Governance Agreement

The Core Contributors agree as follows:

Definitions

"Dynamic Royalty License Agreement" means the license agreement for the Intellectual Property at https://github.com/citizencode/swarmbot.

"Proposal Address" means the mailing list, repository, wiki, chat server, or other communication service for the Core Contributors that is hosted by Google Inc., with an archive at https://groups.google.com/forum/#!forum/swarmbot-proposals (the "Proposal Address").

Unless otherwise defined in this agreement, all terms utilized herein have the meanings stated in the Dynamic Royalty License Agreement.

Voting

All voting by the Core Contributors, including the approvals required under the Dynamic Royalty License Agreement, will be made in response to a proposal message by a Core Contributor that is delivered to the Proposal Address with "[VOTE]" as the first text in the message (a "Proposal Message").

Votes will be cast by Core Contributors by replying to a Proposal Message with a range of numeric values between "-1" and "+1" as the first character in the body of that replying message. "+1" indicates a Vote in favor of the proposal. Only a "-1" will indicate a desire to block the proposal (a "Blocking Objection").

A proposal is adopted if less than 25% of Core Contributors have replied with a Blocking Objection and 7 days (168 hours) has elapsed from when the Proposal Message was delivered to the Proposal Address.

Committees

The Core Contributors may designate, by Vote, committees (each, a "Committee") to (1) review contributions, (2) issue Royalty Tokens, (3) manage the Royalty Token Table, (4) manage the Notice Message Address, and (5) manage the Proposal Address.

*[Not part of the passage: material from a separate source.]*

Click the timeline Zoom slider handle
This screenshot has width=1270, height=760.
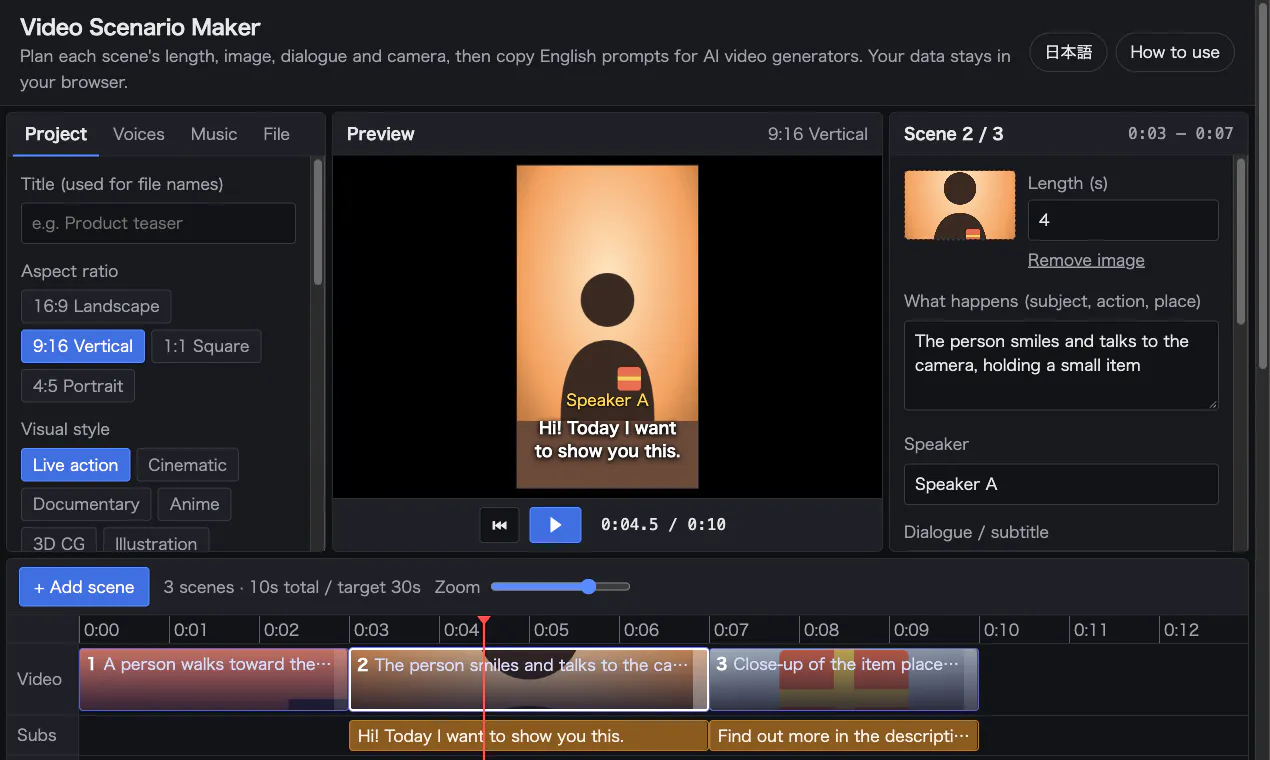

Each Committee will consist of one or more of the Core Contributors. Any such Committee, to the extent provided in an adopted proposal of the Core Contributors, will have and may exercise all the powers and authority of the Core Contributors in the review of contributions, issuance of Royalty Tokens, and maintenance of the Royalty Token Table, Notice Message Address, and Proposal Address.

A Committee will authorize its actions by a Vote of the Committee, or as otherwise described by an adopted proposal of the Core Contributors with respect to that Committee.

Royalty Tokens

The Core Contributors, or a duly authorized Committee, shall (1) review each contribution of intellectual property to the Intellectual Property by the Contributors, and determine, by Vote, whether the contribution is accepted, and if so, the number of Royalty Tokens to be issued in connection with that acceptance, as described in the Dynamic Royalty License Agreement, (2) maintain, and make reasonably available to the Contributors, the Royalty Token Table, Proposal Address and the Notice Message Address.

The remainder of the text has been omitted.